Your Harassment Policy – Why It’s Worthy of Your Attention

If your organization hasn’t already been the subject of a WorkSafeBC bullying and harassment complaint, it will be. WorkSafeBC complaints alleging bullying and harassment are truly a growth industry and they are now a feature of many, many workplace disputes.

If your organization has been the subject of such a complaint, you’ll already know that the first thing you’re asked to do is disclose your related policies. A WorkSafeBC officer will scrutinize those policies and will let you know if they are not up to the required standard.

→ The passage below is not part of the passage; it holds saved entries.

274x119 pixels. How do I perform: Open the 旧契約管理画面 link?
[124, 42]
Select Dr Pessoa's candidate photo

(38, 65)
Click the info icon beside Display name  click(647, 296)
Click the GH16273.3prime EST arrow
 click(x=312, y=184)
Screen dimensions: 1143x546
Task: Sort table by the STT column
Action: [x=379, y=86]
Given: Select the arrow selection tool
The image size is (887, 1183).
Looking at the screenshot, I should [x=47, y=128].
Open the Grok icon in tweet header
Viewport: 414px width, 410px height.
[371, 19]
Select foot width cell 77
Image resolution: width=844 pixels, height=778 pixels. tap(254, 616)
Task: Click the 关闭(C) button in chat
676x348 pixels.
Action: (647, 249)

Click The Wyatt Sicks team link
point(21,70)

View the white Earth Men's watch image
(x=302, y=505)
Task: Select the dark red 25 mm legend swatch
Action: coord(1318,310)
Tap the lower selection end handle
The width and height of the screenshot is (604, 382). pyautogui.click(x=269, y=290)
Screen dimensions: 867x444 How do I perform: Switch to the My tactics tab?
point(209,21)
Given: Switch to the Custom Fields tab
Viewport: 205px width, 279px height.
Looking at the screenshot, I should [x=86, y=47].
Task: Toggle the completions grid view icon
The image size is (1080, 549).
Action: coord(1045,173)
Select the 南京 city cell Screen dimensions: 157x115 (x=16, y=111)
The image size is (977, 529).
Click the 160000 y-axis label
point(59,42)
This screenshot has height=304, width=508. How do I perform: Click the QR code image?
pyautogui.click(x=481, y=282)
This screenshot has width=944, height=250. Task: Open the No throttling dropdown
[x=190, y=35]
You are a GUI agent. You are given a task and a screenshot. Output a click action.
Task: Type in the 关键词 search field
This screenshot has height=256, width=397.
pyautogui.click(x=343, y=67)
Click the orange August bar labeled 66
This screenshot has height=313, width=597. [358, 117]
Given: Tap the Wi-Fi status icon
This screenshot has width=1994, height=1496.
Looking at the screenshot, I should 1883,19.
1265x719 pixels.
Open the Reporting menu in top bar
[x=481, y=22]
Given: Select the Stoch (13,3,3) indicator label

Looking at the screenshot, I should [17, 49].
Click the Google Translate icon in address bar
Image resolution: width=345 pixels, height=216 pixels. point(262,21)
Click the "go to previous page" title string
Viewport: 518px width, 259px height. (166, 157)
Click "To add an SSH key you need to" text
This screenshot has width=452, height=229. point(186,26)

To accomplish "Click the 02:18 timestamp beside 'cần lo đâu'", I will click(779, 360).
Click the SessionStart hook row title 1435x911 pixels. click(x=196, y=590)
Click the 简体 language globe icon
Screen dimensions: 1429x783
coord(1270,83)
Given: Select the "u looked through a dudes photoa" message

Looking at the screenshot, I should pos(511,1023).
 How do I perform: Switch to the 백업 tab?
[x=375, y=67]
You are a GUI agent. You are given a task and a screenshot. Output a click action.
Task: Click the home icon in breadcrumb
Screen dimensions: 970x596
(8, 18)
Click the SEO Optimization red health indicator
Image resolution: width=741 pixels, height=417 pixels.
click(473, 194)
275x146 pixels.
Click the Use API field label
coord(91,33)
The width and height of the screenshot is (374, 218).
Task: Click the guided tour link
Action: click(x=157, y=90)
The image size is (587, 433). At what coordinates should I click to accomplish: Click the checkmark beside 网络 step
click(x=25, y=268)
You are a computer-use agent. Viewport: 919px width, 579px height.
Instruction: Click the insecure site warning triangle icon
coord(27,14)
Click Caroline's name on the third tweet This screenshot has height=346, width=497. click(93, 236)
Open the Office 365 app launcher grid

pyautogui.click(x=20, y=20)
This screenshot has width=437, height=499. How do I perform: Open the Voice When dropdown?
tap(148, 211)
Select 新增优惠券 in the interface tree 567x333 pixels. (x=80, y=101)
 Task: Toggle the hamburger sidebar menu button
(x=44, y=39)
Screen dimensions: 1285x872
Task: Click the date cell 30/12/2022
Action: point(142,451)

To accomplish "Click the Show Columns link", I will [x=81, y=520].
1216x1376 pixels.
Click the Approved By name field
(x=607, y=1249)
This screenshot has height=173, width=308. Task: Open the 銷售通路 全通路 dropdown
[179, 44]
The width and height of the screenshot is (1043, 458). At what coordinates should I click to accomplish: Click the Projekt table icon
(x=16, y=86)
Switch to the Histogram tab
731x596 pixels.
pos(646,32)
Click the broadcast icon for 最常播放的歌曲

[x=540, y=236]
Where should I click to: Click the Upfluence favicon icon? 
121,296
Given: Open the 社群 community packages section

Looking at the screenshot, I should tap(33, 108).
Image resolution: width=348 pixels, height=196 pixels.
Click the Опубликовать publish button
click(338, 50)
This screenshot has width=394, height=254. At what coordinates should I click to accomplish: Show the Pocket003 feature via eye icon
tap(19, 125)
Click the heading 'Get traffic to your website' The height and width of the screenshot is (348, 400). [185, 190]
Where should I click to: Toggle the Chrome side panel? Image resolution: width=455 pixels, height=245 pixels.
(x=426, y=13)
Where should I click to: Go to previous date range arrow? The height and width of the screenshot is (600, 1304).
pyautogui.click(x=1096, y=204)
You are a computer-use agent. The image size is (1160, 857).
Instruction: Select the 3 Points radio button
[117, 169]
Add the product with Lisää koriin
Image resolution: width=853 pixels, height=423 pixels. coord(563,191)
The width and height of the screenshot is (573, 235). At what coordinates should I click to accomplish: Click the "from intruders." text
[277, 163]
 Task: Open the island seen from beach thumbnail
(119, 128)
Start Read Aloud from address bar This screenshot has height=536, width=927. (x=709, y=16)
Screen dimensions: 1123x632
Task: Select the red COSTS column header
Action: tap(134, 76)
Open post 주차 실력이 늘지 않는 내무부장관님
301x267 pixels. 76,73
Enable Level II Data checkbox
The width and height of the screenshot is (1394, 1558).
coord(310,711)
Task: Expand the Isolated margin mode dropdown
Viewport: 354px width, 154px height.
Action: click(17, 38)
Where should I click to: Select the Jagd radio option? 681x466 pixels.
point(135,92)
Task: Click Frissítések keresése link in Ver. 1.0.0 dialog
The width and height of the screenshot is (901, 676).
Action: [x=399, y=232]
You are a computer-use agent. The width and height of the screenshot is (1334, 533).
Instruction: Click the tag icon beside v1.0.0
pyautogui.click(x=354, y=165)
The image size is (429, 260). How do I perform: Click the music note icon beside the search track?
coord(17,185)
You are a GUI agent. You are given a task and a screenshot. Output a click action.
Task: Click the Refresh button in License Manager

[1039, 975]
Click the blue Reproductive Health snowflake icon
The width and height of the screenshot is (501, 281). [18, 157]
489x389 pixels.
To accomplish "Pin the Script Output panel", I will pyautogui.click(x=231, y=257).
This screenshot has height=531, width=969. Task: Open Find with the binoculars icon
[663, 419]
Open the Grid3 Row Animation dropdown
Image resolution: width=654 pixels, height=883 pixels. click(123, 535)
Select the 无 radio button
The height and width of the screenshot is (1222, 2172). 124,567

If they aren’t satisfactory, then there’s a high likelihood that the investigation you’ve already conducted into the circumstances of the complaint was faulty. That’s not a great start.

What’s the best way to ensure your policy meets the statutory requirements? It’s simple… you take WorkSafeBC’s stated requirements and work them directly into your organization’s harassment and bullying policy. There will be nothing a WorkSafeBC officer will enjoy more than seeing that your policy closely mimics the statutory requirements.

Federal Investigation Requirements

In June 2020, the federal Labour Ministry published the “Workplace Harassment and Violence Prevention Regulations” which outlined investigation procedures and requirements. These include…

• timeframes for resolution to better support the complainant and alleged individual,

• confidentiality of all parties involved, including witnesses, throughout the investigation,

• protection for employees victimized by a third party (e.g. an employee harassed by a client),

• qualifications of a competent person to investigate and provide recommendations,

• employer obligations to implement corrective measures in response to the investigation report of a competent person,

• clearly outlining the existing and new roles of a workplace committee, and

• support provided to employees who have experienced workplace harassment and violence.

WorkSafeBC’s Investigation Requirements

In large part, the federal requirements echo WorkSafeBC’s own guidelines. Those provincial guidelines are too lengthy to set out here, but they are available on the WorkSafeBC website at…


The topics which WorkSafeBC expects your policy’s investigation process to cover include…

• how and when investigations will be conducted,

• what will be included, such as interviews with the complainant and respondent and other witnesses, review of related documents and objects, etc.,

• roles and responsibilities of the persons investigating the complaint and the participants in the investigation,

• the follow-up process for informing the complainant and respondent of the outcome as well as implementing any resulting disciplinary measures, etc.,

• record-keeping requirements relating to the contents of the investigation and any related findings, and

• a provision for annual review of the policy’s investigation procedures.

There is much detailed content on the WorkSafeBC website relating to these topics, so I definitely recommend reviewing that material to ensure your policy covers all your bases. Personally, I think that requiring an annual review of your policy is a bit much but, hey, I don’t make the rules.

There is, of course, much more to be said on the topic of conducting a proper investigation into bullying and harassment complaints. I’ve written on that topic previously and there are materials and courses widely available on this topic.

As I mentioned, above, WorkSafeBC bullying and harassment complaints are truly a growth industry. The B.C. Workers Compensation Act offers workers a no-cost venue for raising complaints about treatment in the workplace, and my own experience tells me that they are taking full advantage of that opportunity.

That being the case, if your organization hasn’t already dealt with WorkSafeBC’s complaint process, you can expect that it will in the near future. When that happens, ensuring that the investigation procedures contained in your harassment policy are up to snuff will serve you well.



This item is provided for general information purposes only and is not intended to be relied upon as legal advice. Informed legal advice should always be obtained about your specific circumstances.